EFEMERIDES Escuchar artículo

Día Internacional del Té

.

Cada 21 de mayo, se celebra el Día Internacional del Té en todo el mundo, incluida la Argentina. Se trata de una fecha en que se hace honor a una de las bebidas más consumidas del mundo. 

En ese sentido, esta jornada busca no solo valorizar esta infusión tradicional por sus propiedades y peso histórico y cultural en todo el mundo, sino también concientiza sobre su papel como generador de trabajo y sustento económico para miles de familias.

Con una historia milenaria, el té ha viajado a lo largo y ancho del mundo, transformándose en un símbolo de hospitalidad, bienestar y encuentro. Hoy, esta bebida representa mucho más que una infusión: es parte de la identidad de distintas regiones y motor de desarrollo para comunidades enteras.

El Día Internacional del Té fue establecido oficialmente en 2019 por la Asamblea General de las Naciones Unidas (ONU). Así, se dio lugar a la petición del Grupo Intergubernamental sobre el Té para decretar una fecha especial para esta infusión. De todos modos, algunos países del mundo como Japón y China ya celebraban al té como la bebida más importante de su región.

Esta efeméride busca que se realicen mayores esfuerzos para ampliar la demanda, en particular en los países productores de té, donde el consumo per cápita es relativamente bajo.

También se reconocen los esfuerzos por abordar la disminución del consumo per cápita en los países importadores tradicionales.

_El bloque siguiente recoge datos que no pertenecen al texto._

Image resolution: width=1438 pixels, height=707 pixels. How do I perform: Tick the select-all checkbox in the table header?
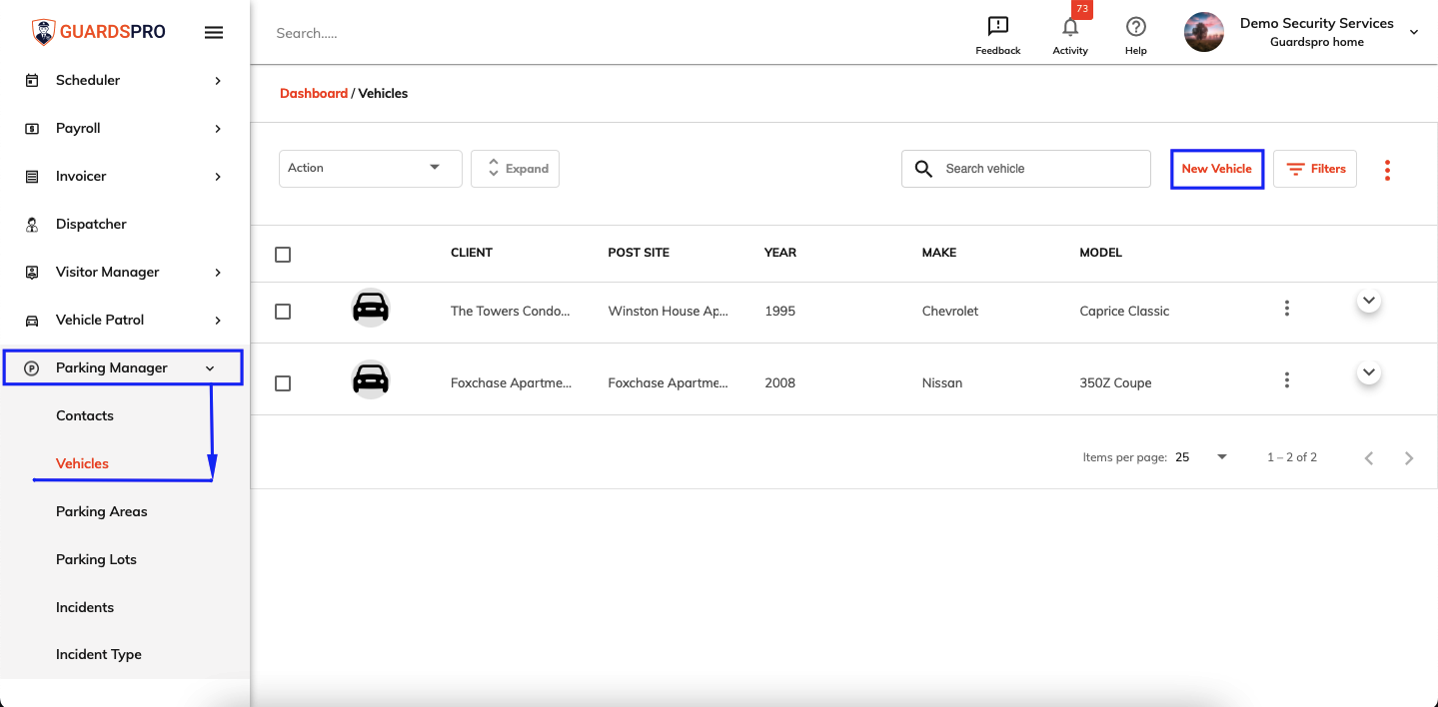[283, 255]
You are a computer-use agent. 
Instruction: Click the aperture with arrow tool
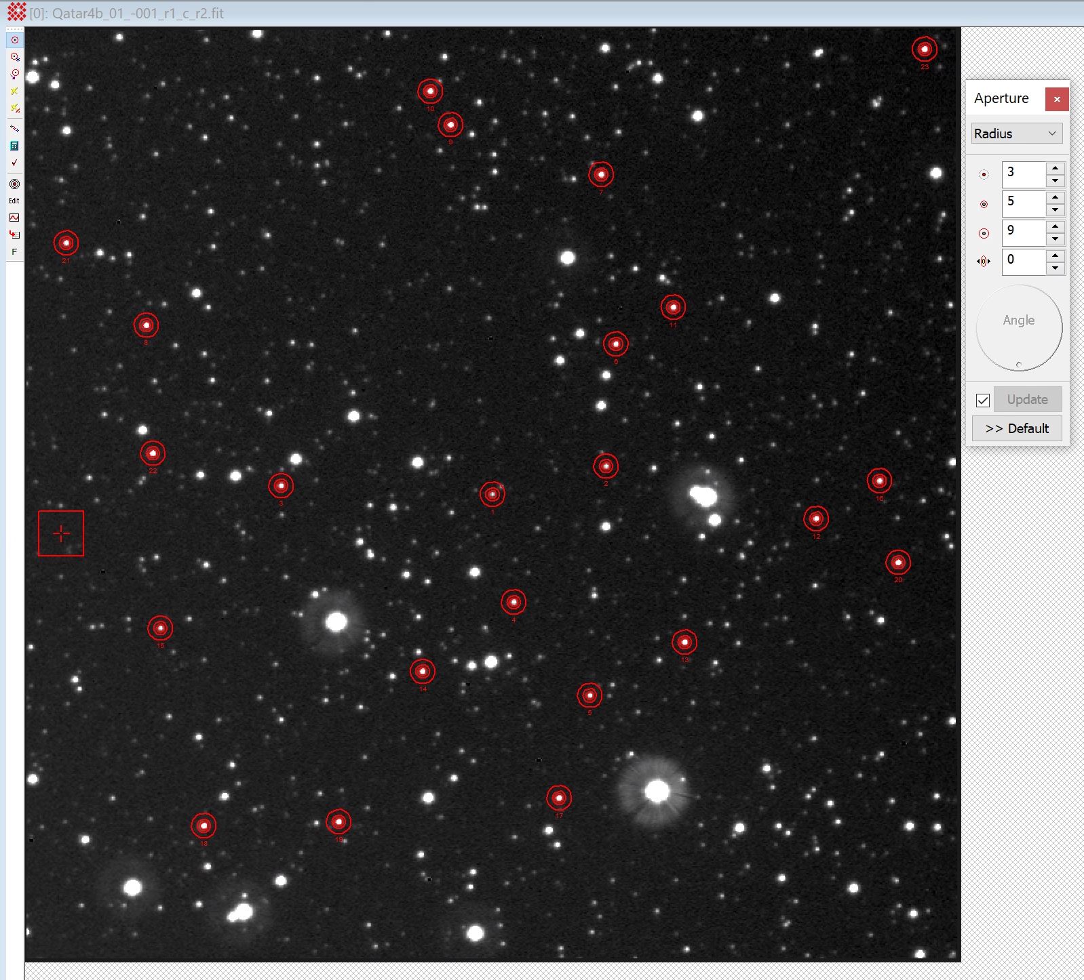[x=14, y=74]
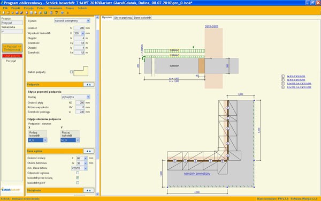The width and height of the screenshot is (321, 201).
Task: Click the narożnik zewnętrzny link in drawing
Action: pos(197,174)
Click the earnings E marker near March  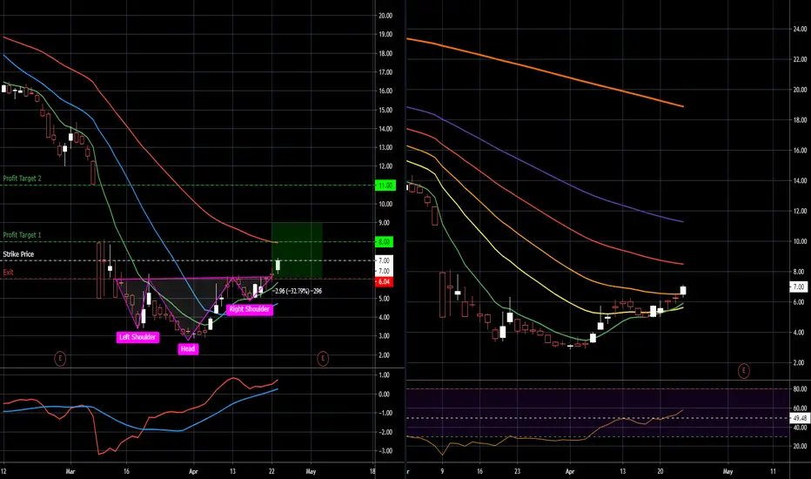tap(60, 358)
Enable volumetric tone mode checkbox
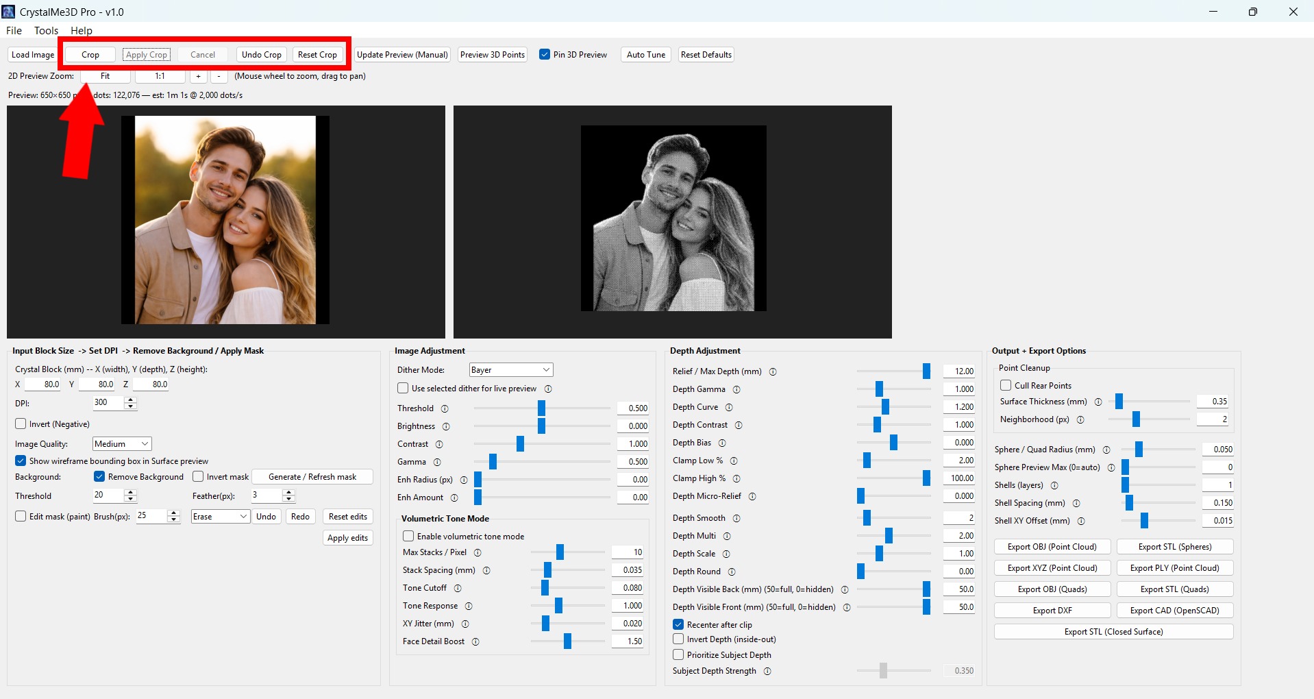1314x699 pixels. click(408, 537)
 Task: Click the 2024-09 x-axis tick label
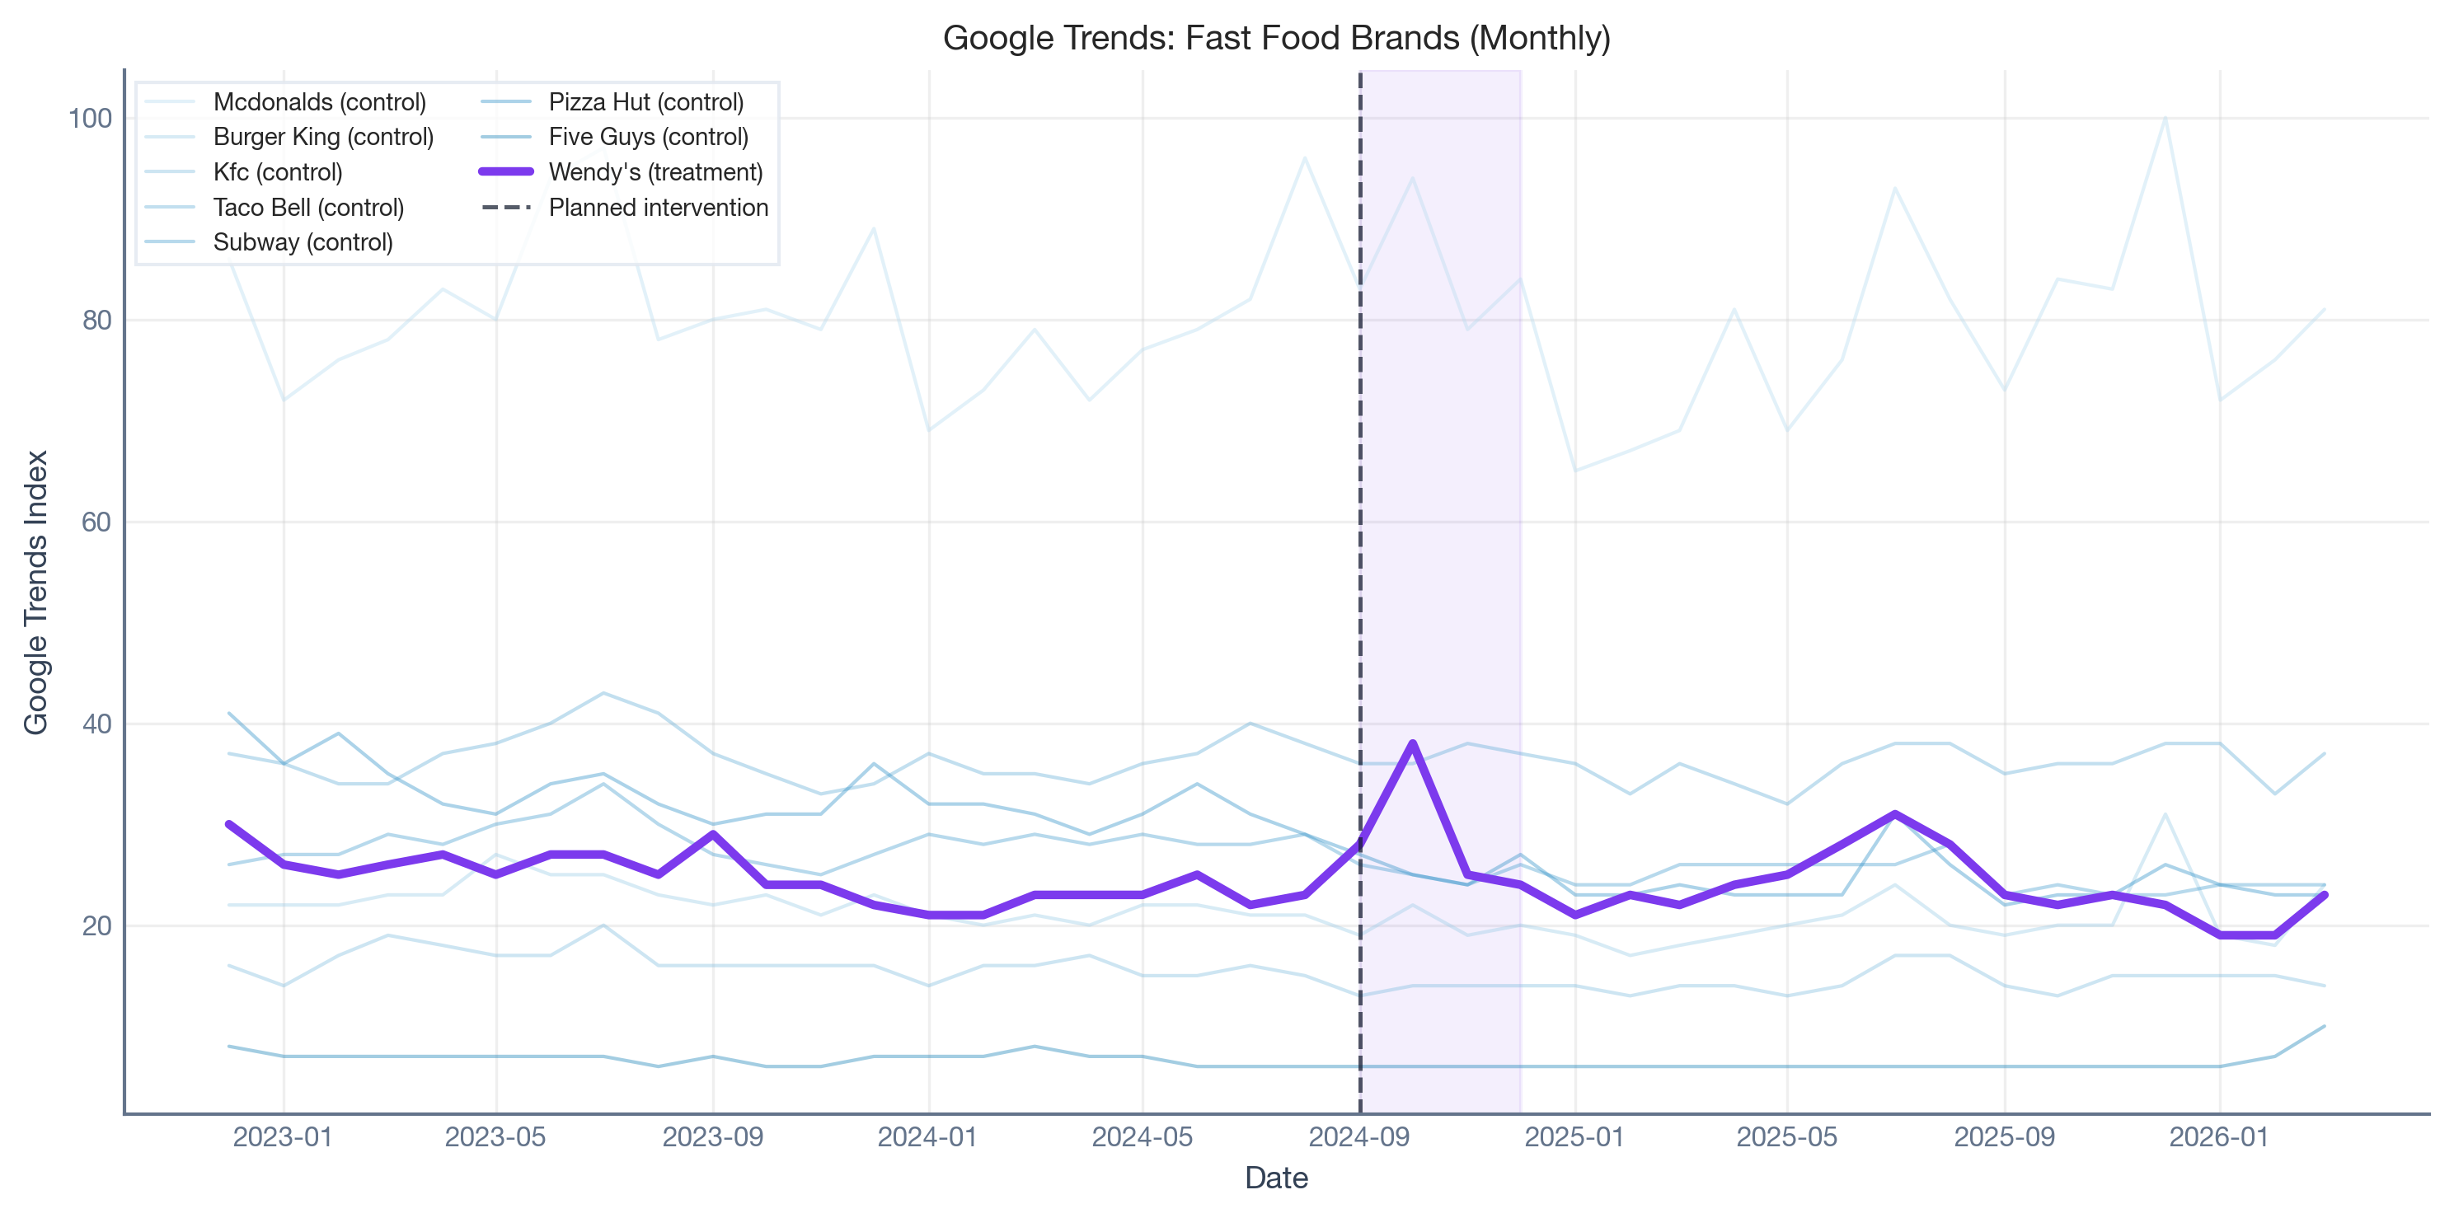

Según la Organización de las Naciones Unidas para la Alimentación y la Agricultura (FAO) la producción del té "contribuye al desarrollo socioeconómico y representa una fuente principal de empleo e ingresos para millones de familias pobres de todo el mundo".

DATOS HISTÓRICOS

El té tiene sus orígenes en Asia, donde fue consumido por primera vez hace más de dos mil años. Desde sus inicios como bebida medicinal hasta su integración en rituales espirituales y ceremonias sociales, ha evolucionado en formas, sabores y significados.

Su expansión por Europa y América durante los siglos XVII y XVIII marcó un hito en el comercio internacional, siendo también protagonista de eventos históricos que cambiaron el rumbo de naciones.

Actualmente, el té se cultiva en más de 35 países, y su producción representa un sustento vital para millones de personas, especialmente en zonas rurales.

Este cultivo requiere un conocimiento profundo del clima, el suelo y las técnicas de cosecha, transmitidas de generación en generación. Su recolección, mayormente manual, involucra una gran dedicación, lo que convierte a esta bebida en el resultado de un trabajo artesanal que muchas veces pasa desapercibido.

TRADICIÓN

El té ha sabido adaptarse a los distintos contextos culturales, adoptando formas únicas según la región. En algunos países, beber té es sinónimo de ceremonia y respeto, mientras que en otros se ha integrado como parte de la rutina diaria, sin perder su simbolismo. Desde encuentros informales hasta eventos familiares o religiosos, el té es vehículo de conversación, descanso y conexión.

En muchos hogares del mundo, preparar té implica seguir ciertos rituales: calentar el agua a una temperatura justa, seleccionar cuidadosamente las hojas o saquitos, dejar reposar el tiempo necesario y servir con atención. Este acto, aunque simple, encierra una pausa en el ritmo cotidiano, una oportunidad de reconexión con uno mismo y con los demás.

Además, su diversidad es inmensa: blanco, verde, negro, oolong, fermentado, con flores, frutas o especias. Cada variedad aporta matices distintos de sabor, color y propiedades, lo que amplía su atractivo y refuerza su popularidad global.